Quand des chimistes fraudent le protocole de Montréal
Le 10 mars 2014 par Valéry Laramée de Tannenberg
NASA
C’est une véritable bombe que viennent de lancer 12 climatologues. Dans un article mis en ligne le 9 mars sur le site de Nature Geoscience, ces chercheurs affirment avoir découvert de nouvelles substances artificielles destructrices de la couche d’ozone stratosphérique et contributrices au réchauffement global.
Pour parvenir à ce résultat, les scientifiques ont comparé la composition d’échantillons d’air actuel avec celle de bulles d’air piégées dans les glaces du Groenland, et d’air prélevé entre 1978 et 2012 en Tasmanie, île australienne réputée peu polluée.

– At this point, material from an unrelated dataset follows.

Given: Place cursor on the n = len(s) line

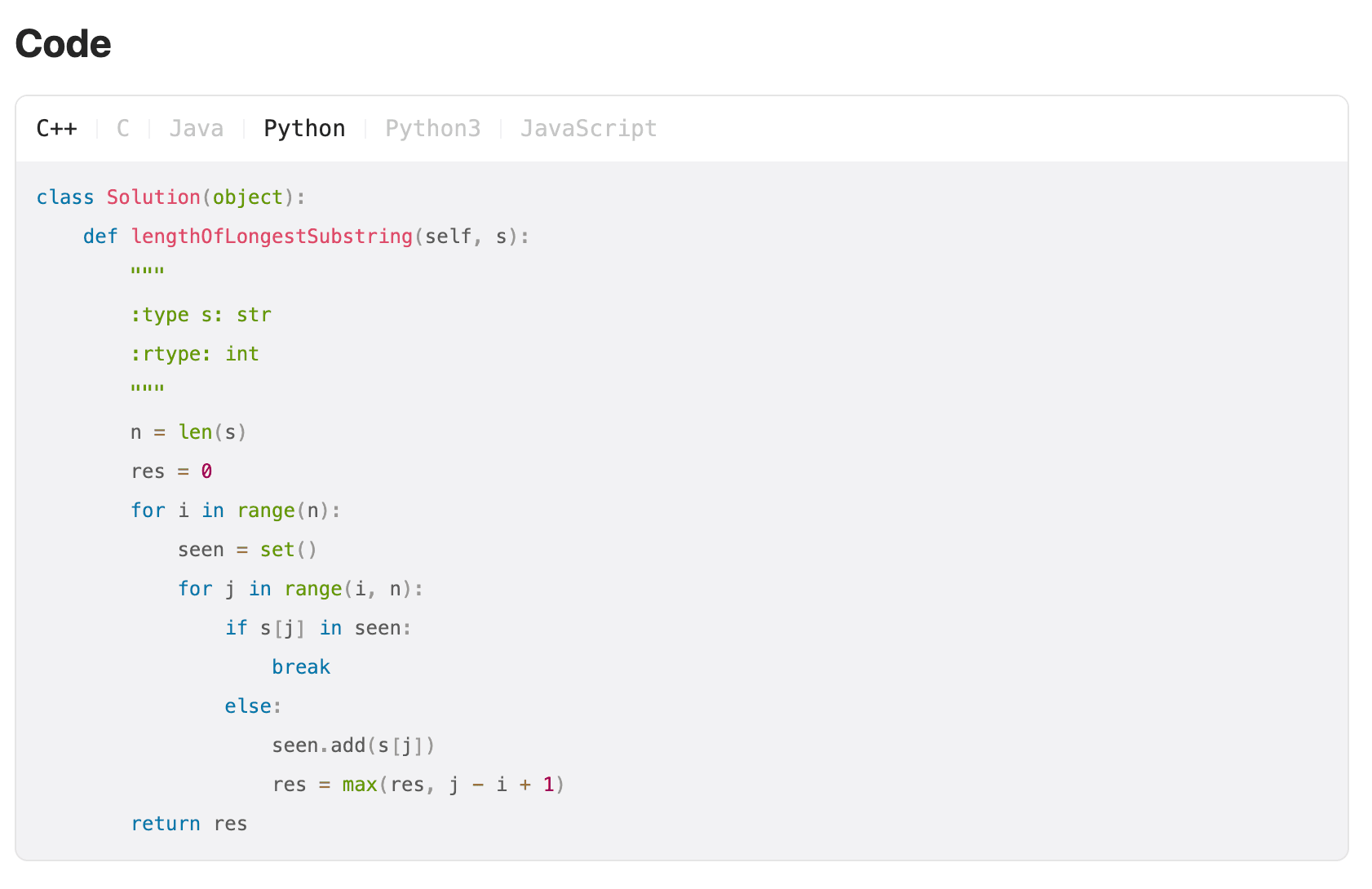Looking at the screenshot, I should [188, 432].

Conclusion: les échantillons d’air actuel contiennent trois chlorofluorocarbones (CFC) et un hydrochlorofluorocarbure (HCFC) qui n’étaient pas officiellement répertoriés. Jusqu'à présent, 7 types de CFC et 6 HCFC étaient connus pour leurs effets destructeurs sur l'ozone.
Selon les calculs de l’équipe menée par Johannes Laube (université d’East Anglia), plus de 74.000 tonnes de ces gaz[i], destructeurs d’ozone et dotés d’un solide pouvoir de réchauffement global, ont été émis dans l’atmosphère entre 1978 et 2012, principalement dans des pays de l’hémisphère Nord.
Or le protocole de Montréal interdit depuis 1995 la production des CFC et leur utilisation à partir de 2010. Au nom de ce même accord, l’utilisation de tous les HCFC est fortement restreinte et sera interdite en 2017.
«Notre recherche a mis en évidence 4 gaz qui ne se trouvaient pas du tout dans l'atmosphère jusque dans les années 1960, ce qui suggère qu'ils sont émis par l'activité humaine», écrivent les scientifiques. Deux de ces gaz, un CFC et un HFCF, s'accumulent encore dans l'atmosphère, précise l'étude.
D’où viennent-ils? Mystère. Mais les scientifiques ont leur petite idée. Le CFC 113a serait illégalement utilisé dans la synthèse de pyréthrinoïdes. Comme le HCFC 133a, il peut être utilisé aussi dans la fabrication de fluides réfrigérants. Les CFC 112 et 112a pourraient avoir servi de base dans la production de solvants utilisés par l’industrie électronique. Rien n’étant sûr, les auteurs recommandent aux autorités d’enquêter et de modifier la façon dont les industriels déclarent leurs produits chlorés.